Un’Italia nella palude della “crescita zero”. Un autunno che s’annuncia carico di preoccupazioni economiche e sociali. E un governo “miope” e litigioso che, finora, ha fatto soltanto riforme recessive, dimenticandosi dello sviluppo e della costruzione d’un migliore futuro per il Paese. Non fa sconti, Carlo Bonomi, presidente di Assolombarda, la principale organizzazione territoriale di Confindustria, 6mila imprese iscritte tra Milano, Lodi, Monza e la Brianza fertile di piccola e media industria produttiva. E pubblica su “Il Foglio” un lungo e articolato punto di vista sulla crisi dell’economia e l’inconcludenza della politica di governo, con un titolo netto e tagliente: “Ora basta”. Insistendo: “Un anno perduto per la crescita”.

C’è un malessere crescente, nel mondo dell’impresa, anche in quelle regioni (Lombardia, Veneto) in cui la maggioranza degli imprenditori ha votato per la Lega, memori della tradizionale sensibilità per istanze ed esigenze del mondo produttivo. E nasce soprattutto dalla constatazione di una serie di provvedimenti e di annunci che, dal “decreto dignità” al reddito di cittadinanza, da “quota cento” per le pensioni ai condoni fiscali e alle proposte per il “salario minimo”, fanno crescere la spesa sociale e gli oneri per le imprese ma nulla smuovono per ridare dinamismo alla crescita. Il blocco degli incentivi e degli stimoli fiscali per “Industria 4.0” aggrava il quadro e frustra le aspettative delle imprese che s’erano già mosse per stare al passo con le sfide dell’economia digitale. Di questi stati d’animo, di tali e tante preoccupazioni Bonomi si fa buon interprete.

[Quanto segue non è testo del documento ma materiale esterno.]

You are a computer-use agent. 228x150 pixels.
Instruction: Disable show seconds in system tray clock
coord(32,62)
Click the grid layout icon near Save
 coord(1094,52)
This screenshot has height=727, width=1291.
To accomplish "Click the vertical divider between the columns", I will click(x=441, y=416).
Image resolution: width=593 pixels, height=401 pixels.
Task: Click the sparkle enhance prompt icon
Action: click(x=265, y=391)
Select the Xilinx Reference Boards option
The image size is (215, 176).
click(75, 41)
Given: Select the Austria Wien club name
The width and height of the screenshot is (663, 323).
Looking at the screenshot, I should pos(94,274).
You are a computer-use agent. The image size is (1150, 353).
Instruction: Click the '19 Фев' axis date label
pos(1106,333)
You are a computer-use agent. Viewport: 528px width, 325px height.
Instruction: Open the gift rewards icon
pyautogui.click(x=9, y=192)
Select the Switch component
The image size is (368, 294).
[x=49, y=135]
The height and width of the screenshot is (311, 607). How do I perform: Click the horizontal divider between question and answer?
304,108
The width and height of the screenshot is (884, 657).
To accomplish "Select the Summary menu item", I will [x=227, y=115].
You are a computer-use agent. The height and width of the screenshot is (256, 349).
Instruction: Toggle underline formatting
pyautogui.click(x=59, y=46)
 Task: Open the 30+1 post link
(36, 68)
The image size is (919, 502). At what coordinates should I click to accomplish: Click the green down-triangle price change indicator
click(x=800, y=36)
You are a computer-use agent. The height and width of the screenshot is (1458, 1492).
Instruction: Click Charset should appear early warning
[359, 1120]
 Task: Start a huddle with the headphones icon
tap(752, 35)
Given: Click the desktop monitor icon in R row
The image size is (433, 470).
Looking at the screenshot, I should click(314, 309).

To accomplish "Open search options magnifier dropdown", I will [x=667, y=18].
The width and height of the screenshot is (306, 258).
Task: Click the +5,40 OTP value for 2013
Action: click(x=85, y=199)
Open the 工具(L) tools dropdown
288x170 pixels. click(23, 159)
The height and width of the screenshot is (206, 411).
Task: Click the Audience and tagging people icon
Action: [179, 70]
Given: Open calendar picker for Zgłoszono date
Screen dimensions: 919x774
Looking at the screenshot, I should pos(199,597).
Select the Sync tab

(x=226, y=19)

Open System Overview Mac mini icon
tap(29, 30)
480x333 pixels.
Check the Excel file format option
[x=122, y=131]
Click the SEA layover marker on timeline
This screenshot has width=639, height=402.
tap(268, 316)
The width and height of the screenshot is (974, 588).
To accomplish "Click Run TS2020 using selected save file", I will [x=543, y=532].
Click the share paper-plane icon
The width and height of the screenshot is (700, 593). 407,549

Milano, d’altronde, è il termometro più sensibile dell’andamento dell’economia, è la metropoli che, ben salda nel cuore dell’Europa, sa registrare tensioni e aspettative generali e dare corpo concreto a un desiderio diffuso di sviluppo sostenibile, nella consapevolezza profonda che la sua crescita non può non essere strettamente connessa con quella dell’intero Paese, di Roma capitale e del Mezzogiorno. Milano-Italia, dunque. E i suoi imprenditori come soggetti sociali forti d’una solida coscienza non tanto delle esigenze di categoria, ma soprattutto dell’interesse generale nazionale, nel contesto europeo.

Bonomi, che come ogni buon imprenditore sa far bene di conto e non disprezza numeri, conoscenze e competenze, parte dai dati della congiuntura, con quella crescita 2019 dello 0,1% del Pil (riconfermata dall’ultimo Bollettino della Banca d’Italia) che ci vede in coda a una Ue che cresce dell’1,4%. Anche la Germania, come noi paese esportatore, soffre delle tensioni sui commerci internazionali, soprattutto dopo lo scontro Usa-Cina, ma comunque va meno peggio, con lo 0,5% di crescita. “Stagnazione”, rileva l’ultima indagine del Centro Studi Confindustria sul terzo trimestre, con una diminuzione della produzione industriale dello 0,6%.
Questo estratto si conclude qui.